The common objective of developing and applying bioinformatics tools to better understand cancer biology fosters close interaction between the groups inside the Division of Applied Bioinformatics and cooperation with the Computational Oncology group in the Division of Theoretical Bioinformatics.
Comparative Cancer Genomics
The Comparative Cancer Genomics team lead by Dr. Lars Feuerbach focuses on integrating sequencing and array data across tumor subtypes and patient cohorts. In these Pan-Cancer studies the similarities and differences in the interplay of epigenome, genome and transcriptome during carciogenesis are investigated in context of three main interests:
Focus 1 - Replicative Immortality and telomere biology in cancer
Focus 2 - Identification of regulatory cancer driver mutations for precision oncology applications
Focus 3 - Software tool development for the analysis of cancer cohorts
Furthermore, following up on the ICGC Early-onset Prostate Cancer consortium, we study prostate cancer as part of the Pan Prostate Cancer group of the ICGC ARGO project.

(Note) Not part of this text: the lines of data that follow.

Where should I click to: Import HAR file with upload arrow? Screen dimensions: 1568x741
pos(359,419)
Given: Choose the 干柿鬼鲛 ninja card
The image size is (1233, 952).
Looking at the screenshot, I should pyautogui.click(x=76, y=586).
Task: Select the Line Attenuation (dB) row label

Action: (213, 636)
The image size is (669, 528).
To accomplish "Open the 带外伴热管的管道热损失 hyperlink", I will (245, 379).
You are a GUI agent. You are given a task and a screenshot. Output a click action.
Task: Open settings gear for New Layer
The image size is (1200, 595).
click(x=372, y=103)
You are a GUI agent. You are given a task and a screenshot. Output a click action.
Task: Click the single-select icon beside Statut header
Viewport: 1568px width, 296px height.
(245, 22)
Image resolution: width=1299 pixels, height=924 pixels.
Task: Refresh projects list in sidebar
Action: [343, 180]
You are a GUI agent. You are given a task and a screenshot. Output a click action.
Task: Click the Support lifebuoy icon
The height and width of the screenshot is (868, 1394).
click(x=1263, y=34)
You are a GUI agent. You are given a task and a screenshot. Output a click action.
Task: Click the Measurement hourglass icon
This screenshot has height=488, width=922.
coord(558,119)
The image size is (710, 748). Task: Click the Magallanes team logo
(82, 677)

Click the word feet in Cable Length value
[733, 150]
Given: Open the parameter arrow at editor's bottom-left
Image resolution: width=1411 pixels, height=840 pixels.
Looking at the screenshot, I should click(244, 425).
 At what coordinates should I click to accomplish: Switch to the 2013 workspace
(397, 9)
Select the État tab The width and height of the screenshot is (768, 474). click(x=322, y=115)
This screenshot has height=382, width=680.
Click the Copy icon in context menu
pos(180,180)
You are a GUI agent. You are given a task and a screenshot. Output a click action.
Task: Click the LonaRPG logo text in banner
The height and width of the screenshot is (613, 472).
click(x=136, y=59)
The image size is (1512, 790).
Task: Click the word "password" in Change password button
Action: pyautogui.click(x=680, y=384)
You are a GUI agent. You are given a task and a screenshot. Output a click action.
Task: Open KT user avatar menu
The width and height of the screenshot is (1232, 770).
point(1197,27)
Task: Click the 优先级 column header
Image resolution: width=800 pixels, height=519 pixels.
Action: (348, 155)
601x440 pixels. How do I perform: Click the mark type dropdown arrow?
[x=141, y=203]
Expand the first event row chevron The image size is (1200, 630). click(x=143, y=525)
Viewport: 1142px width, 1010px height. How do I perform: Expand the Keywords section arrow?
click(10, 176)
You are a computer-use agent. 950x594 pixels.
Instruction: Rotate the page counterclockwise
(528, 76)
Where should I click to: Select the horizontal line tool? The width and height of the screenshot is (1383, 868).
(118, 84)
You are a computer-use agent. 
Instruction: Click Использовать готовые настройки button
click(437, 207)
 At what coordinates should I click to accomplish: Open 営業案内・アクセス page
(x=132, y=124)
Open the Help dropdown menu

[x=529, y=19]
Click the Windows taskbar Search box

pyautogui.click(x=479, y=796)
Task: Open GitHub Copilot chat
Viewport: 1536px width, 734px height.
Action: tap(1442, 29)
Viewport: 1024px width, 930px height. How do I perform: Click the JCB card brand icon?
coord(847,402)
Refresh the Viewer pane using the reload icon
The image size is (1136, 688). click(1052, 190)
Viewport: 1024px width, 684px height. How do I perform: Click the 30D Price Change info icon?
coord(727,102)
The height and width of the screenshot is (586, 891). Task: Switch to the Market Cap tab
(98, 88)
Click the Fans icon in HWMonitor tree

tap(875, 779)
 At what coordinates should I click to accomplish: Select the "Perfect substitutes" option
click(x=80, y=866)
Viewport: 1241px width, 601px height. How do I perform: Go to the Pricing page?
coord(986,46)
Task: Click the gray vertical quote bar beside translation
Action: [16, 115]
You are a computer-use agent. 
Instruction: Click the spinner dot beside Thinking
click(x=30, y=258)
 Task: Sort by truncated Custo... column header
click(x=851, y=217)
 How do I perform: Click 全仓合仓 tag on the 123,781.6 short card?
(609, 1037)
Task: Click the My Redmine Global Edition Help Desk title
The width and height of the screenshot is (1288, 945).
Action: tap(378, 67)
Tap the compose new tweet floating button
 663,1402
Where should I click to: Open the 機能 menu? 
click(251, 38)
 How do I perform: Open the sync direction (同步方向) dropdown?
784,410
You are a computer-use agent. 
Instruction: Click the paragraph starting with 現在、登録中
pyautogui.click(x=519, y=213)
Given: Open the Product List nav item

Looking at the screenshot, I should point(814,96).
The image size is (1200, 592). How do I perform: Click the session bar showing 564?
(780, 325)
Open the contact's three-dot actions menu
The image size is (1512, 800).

Our methodological expertise for computational cancer genome analysis comprises algorithm development, specialized datastructures for multi-omics data integration, data mining by machine learning, compact visualization of complex information, and statistical modeling.
Computational Oncoimmunology
The Computational Oncoimmunology team lead by Dr. Charles Imbusch focuses on questions regarding the immune system in general and more specifically under pathogenic conditions such as cancer. To address these questions NGS, as well as array technologies, are routinely utilized.
With the advent of multiple single cell technologies it is now possible to differentiate subpopulations captured in an assay, allowing to address cell heterogeneity and the discovery of rare cell populations. We focus on the downstream analysis of scRNA-seq and scTCR to robustly identify and describe cell populations, study dynamic cross-talk between tumor and immune cells while keeping up to date with most recent algorithmic developments.
Alternatively to single cell assays we apply and develop methods to deconvolute from bulk data cell types, integrating epigenetic and transcriptomic data to describe the tumor microenvironment.
Tumor Heterogeneity and Evolution
The Tumor Heterogeneity and Evolution team lead by Dr. Sadaf Mughal focuses on the application of computational methods to analyze omics data from patient cohorts to understand cancer heterogeneity, tumor evolution and to decipher the immune crosstalk in cancer progression and metastatic spread. We are particularly interested in learning drug resistance mechanisms tumor employ during evolution. For this we are investigating longitudinal samples to predict the evolutionary trajectories of aggressive metastatic subclones. Furthermore, we are studying the tumor-immune coevolution to address inter- and intra-tumoural heterogeneity, dictating progression of disease.